• **PROBLEM REQUIREMENTS**
Count the lines in the material below that contain the string "Task", treating uppercase and lowercase as different, and reply with that number alone.
------ DATASET
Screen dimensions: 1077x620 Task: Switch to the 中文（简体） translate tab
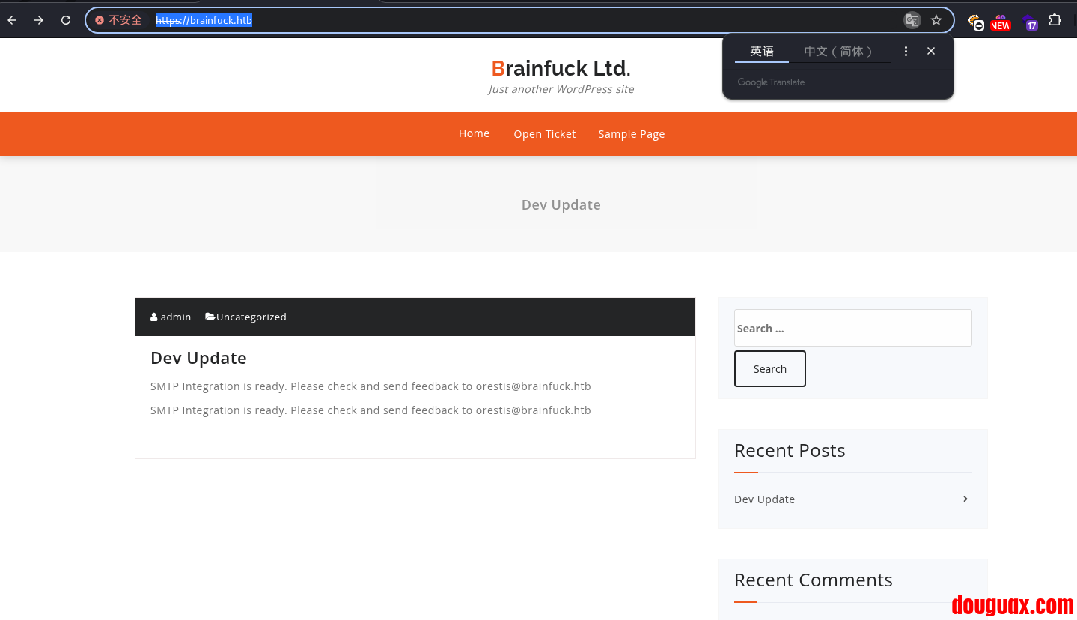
------------
------ DATASET
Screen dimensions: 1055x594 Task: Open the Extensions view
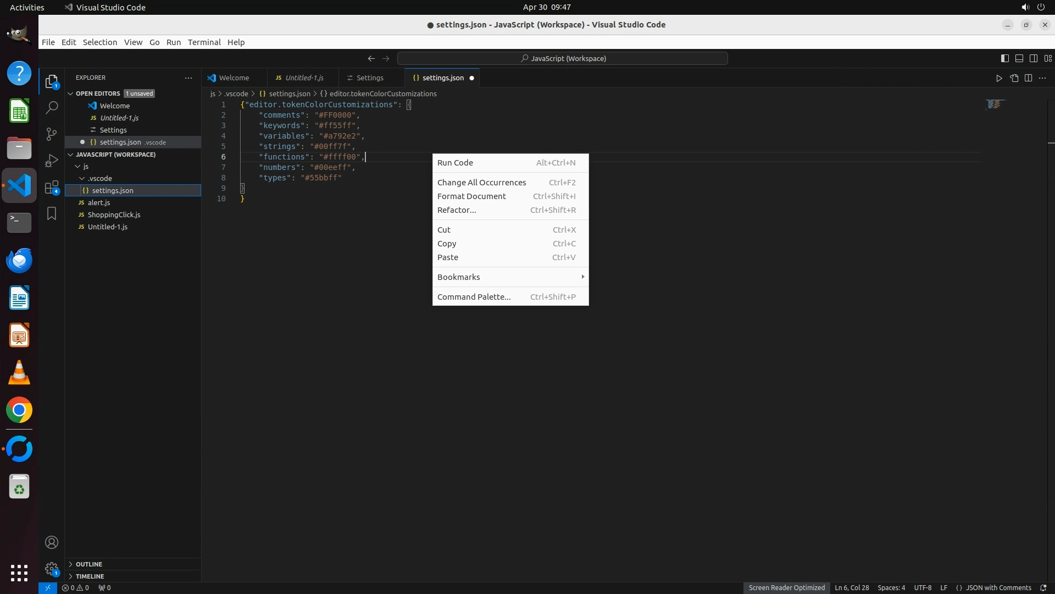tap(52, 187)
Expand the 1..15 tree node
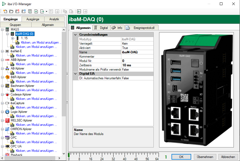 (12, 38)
------------
------ DATASET
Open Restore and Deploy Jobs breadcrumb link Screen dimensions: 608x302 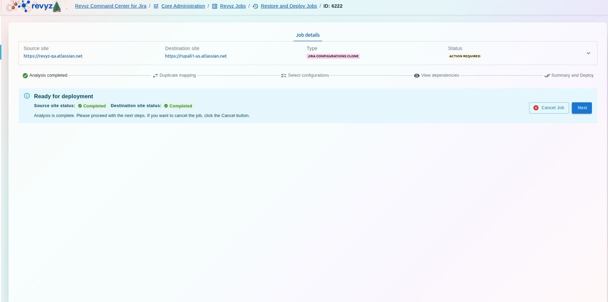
------------
• **EXERCISE RESPONSE**
2